História
ALFORRIADO MATIAS
Matias viveu no século XIX, no território que hoje conhecemos como Barreiro, em Belo Horizonte. Viveu mais de sessenta anos em um Brasil ainda estruturado pelo regime escravocrata e atravessou um período de intensas transformações políticas e sociais no país.
No dia 30 de outubro de 1877, Matias entrou em confronto com Cândido Brochado, proprietário da fazenda que estruturava economicamente a região. O confronto terminou com a morte de Brochado.
Esse episódio marcou profundamente o território
Após o ocorrido, a fazenda foi vendida e o processo de reorganização da área abriu caminho para transformações que contribuíram para a consolidação da região e, posteriormente, para a própria construção da capital mineira.
Matias está ligado a um ponto de virada na história local.

Alforriado Matias por Senegâmbia - Foto: Acervo Memorial Minas Gerais Vale
Em 2017, a partir da Mostra Afro Barreiro, iniciou-se um movimento de retomada e aprofundamento de sua trajetória. O Instituto assumiu a escolha de chamá-lo Alforriado Matias, afirmando dignidade e protagonismo.
O dia 30 de outubro tornou-se o Dia de Alforriado Matias, e ele recebeu Honra ao Mérito póstuma, reconhecimento concedido pela cidade e hoje sob guarda do Instituto.

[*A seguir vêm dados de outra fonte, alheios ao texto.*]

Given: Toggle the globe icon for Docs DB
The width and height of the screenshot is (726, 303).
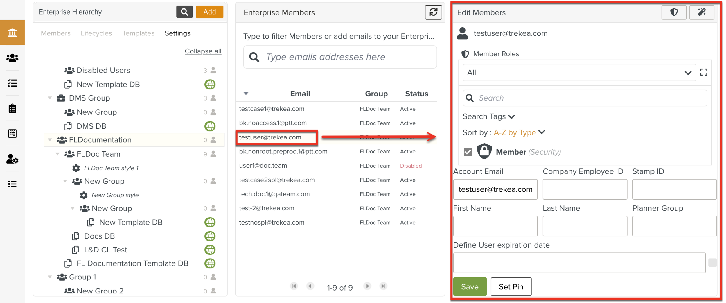Looking at the screenshot, I should tap(210, 236).
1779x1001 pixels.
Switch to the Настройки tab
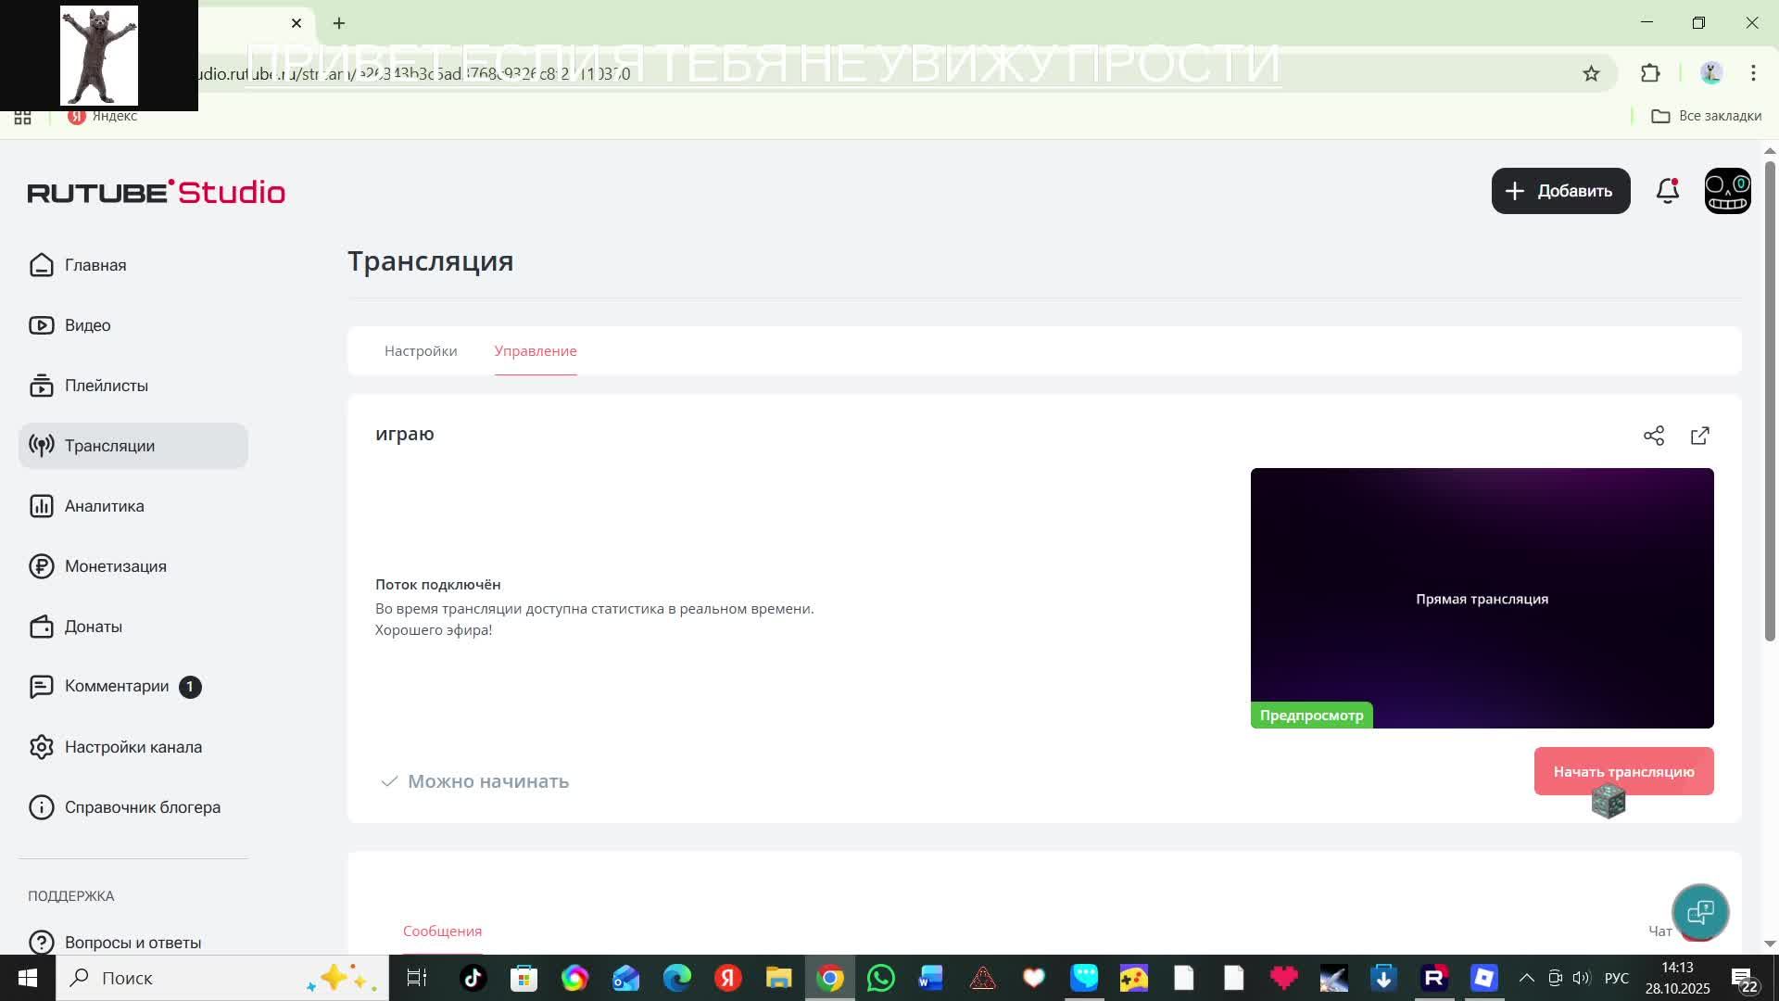(x=421, y=351)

Sua memória atravessa o presente.
No centro de Belo Horizonte, o artista Paulo Nazareth realizou uma empena dedicada a Matias no âmbito do CURA – Circuito Urbano de Arte, inserindo sua imagem na paisagem urbana contemporânea da cidade.
O Instituto produziu o mini-documentário Alforriado Matias – Dia 30 de Outubro, exibido no Memorial Minas Gerais Vale. Durante o período expositivo, mais de 11 mil pessoas tiveram contato com a história de Matias, incluindo 86 instituições atendidas em visitas mediadas e programações educativas.
A exibição consolidou a presença de Matias no circuito institucional da cultura mineira, ampliando o debate público sobre sua trajetória para todo o estado e reafirmando sua relevância histórica e contemporânea.
Artistas, blocos de carnaval e intervenções culturais seguem evocando seu nome.
Matias é presença na formação histórica de Belo Horizonte e de Minas Gerais.